Forum: Analoge Elektronik und Schaltungstechnik Frequenzumrichter - Netzbelastung - Scheinleistung


von C.K. (Gast)


Lesenswert?

Hallo zusammen!

Ich bin Maschinenbauer mit einer (etwas länger zurückliegenden) 
Ausbildung zum Energieelektroniker und habe eine Frage zum Thema 
Frequenzumrichterbetrieb und der Belastung des Stromnetzes.

Wir betreiben an einer Forschungseinrichtung einen etwas größeren Motor 
(Nennleistung 1800 kW) an einem Frequenzumrichter.
Der Umrichter wird versorgt über einen Trafo über ein 690 V-Netz. Der 
Trafo wiederum wird eingangsseitig über eine 6 kV-Leitung bestromt. 
Nennleistung des Trafos sind 2000 kVA. Abgesichert ist dieser mit 195 A.

Das Problem ist nun, dass wir nicht die volle Leistung des Motors 
erreichen können. Im Betrieb löst die Sicherung des Trafo bei einer 
angezeigten Leistung des Motors von 1650 kW aus.

Ich habe nun verschiedene Berechnungen angestellt und komme zu dem 
Ergebnis, dass das eigentlich nicht passieren sollte.

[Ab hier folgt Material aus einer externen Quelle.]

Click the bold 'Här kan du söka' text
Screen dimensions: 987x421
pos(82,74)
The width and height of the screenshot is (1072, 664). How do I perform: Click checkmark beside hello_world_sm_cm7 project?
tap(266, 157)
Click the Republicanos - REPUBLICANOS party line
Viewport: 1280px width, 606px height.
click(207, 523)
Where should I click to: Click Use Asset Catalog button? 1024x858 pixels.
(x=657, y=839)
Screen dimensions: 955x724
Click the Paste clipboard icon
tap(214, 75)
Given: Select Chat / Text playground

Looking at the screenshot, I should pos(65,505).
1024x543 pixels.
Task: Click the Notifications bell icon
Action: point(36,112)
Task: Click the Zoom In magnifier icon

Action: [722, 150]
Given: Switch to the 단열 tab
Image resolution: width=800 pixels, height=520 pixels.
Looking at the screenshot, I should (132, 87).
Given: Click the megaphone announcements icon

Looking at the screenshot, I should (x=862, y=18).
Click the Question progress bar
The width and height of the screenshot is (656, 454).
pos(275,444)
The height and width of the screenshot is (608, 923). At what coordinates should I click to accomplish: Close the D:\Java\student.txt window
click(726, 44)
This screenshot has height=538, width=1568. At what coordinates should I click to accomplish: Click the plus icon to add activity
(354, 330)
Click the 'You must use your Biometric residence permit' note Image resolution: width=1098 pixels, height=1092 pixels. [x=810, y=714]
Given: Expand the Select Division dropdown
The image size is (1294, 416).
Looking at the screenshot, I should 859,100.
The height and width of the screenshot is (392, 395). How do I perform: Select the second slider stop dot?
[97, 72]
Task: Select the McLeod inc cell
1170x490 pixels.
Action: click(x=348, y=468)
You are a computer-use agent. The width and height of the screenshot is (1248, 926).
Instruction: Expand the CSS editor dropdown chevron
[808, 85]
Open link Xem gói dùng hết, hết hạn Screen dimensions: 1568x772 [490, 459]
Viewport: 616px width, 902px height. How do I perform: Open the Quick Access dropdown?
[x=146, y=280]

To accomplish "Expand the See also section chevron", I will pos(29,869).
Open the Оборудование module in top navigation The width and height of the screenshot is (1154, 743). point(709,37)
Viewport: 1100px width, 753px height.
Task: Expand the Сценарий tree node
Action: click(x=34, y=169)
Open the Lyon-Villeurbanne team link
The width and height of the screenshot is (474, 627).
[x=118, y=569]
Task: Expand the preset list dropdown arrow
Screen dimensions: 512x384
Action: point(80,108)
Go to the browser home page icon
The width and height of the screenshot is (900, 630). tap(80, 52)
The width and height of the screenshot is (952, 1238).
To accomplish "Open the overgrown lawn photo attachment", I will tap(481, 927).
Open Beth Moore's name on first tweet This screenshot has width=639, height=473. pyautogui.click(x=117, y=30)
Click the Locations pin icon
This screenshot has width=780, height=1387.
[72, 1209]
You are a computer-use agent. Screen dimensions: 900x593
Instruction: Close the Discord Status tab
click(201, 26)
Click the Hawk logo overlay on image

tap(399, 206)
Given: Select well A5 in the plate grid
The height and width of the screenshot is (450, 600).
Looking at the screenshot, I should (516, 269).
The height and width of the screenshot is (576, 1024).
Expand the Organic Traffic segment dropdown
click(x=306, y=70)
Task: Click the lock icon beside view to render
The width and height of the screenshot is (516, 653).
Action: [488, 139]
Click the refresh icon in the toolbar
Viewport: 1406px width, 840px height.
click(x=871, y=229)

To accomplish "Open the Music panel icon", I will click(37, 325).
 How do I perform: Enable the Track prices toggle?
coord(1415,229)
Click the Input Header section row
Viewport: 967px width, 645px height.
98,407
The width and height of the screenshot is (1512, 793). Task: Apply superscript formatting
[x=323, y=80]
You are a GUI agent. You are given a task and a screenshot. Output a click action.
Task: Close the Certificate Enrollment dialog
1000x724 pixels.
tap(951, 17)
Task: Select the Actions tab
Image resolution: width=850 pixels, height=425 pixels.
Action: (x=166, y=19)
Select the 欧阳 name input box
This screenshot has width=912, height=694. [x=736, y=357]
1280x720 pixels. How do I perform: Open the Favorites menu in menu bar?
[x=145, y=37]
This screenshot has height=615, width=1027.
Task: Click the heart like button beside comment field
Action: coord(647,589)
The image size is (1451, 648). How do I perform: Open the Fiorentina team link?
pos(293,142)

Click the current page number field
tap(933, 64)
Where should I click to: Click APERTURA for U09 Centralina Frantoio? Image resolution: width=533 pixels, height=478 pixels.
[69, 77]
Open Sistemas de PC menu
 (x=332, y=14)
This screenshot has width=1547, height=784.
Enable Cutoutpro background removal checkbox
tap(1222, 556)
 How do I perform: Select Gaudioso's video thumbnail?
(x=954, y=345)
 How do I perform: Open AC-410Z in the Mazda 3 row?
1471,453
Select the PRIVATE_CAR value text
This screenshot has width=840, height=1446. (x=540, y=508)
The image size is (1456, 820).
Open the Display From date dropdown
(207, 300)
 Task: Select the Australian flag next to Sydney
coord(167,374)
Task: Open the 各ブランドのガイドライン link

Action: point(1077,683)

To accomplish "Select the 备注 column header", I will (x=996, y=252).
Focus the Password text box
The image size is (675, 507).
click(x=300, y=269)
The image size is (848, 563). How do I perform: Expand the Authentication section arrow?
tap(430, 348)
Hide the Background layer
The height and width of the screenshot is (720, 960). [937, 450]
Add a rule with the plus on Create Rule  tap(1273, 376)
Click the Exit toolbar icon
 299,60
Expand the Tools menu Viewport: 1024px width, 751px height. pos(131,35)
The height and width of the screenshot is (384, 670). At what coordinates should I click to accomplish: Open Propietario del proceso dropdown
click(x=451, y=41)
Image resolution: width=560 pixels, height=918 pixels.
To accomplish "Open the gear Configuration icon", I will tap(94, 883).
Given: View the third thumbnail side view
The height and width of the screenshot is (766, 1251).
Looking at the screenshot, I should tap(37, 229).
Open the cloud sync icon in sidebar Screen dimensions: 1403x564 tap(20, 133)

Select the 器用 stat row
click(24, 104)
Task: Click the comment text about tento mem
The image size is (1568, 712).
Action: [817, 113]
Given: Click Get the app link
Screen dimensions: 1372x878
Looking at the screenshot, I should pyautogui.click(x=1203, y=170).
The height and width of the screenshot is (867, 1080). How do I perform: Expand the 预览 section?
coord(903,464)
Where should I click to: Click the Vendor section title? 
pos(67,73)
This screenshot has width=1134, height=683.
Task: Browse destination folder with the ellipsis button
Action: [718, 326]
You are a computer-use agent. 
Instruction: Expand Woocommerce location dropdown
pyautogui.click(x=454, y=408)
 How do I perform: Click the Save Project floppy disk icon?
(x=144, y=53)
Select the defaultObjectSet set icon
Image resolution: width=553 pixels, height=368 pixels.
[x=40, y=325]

Folgende Angaben zu den Geräten:
Motor: cos(phi) = 0.82, Nennleistung 1800 kW, Wirkungsgrad (im 
Sinusbetrieb) 97,4%
Umrichter: Anschlussleistung 2200 kVA, Ausgangsleistung 2366 kVA, 
Nennwirkungsgrad 97,7%, lambda(Netz) 0,997

Für mein Verständnis belastet die Blindleistung des Motors lediglich das 
Netz zwischen Motor und FU und führt dazu, dass ich dort größere 
Leitungsquerschnitte benötige als am FU-Eingang, da die Blindleistung 
zwischen Motor und FU pendelt. Das lambda(Netz) des FU gibt mir an, wie 
stark der FU das Netz mit Blindleistung belastet wobei die 0,3% fast zu 
vernachlässigen sind.

Wenn ich nun also von der abgegebenen Wirkleistung des Motors auf die 
dem Netz entnommene Leistung zurückrechne und dabei die angegebenen 
Wirkungsgrade sowie das lambda(Netz) ansetze komme ich auf folgenden 
Zusammenhang:

1650kW/(0,974*0,977*0,997) = 1739 kVA

Selbst wenn ich die Wirkungsgrade von Motor und FU etwas schlechter 
(95%) annehme, weil wir uns nicht im Nenn-Betriebspunkt bewegt haben, 
komme ich auf eine Leistung von lediglich 1833 kVA.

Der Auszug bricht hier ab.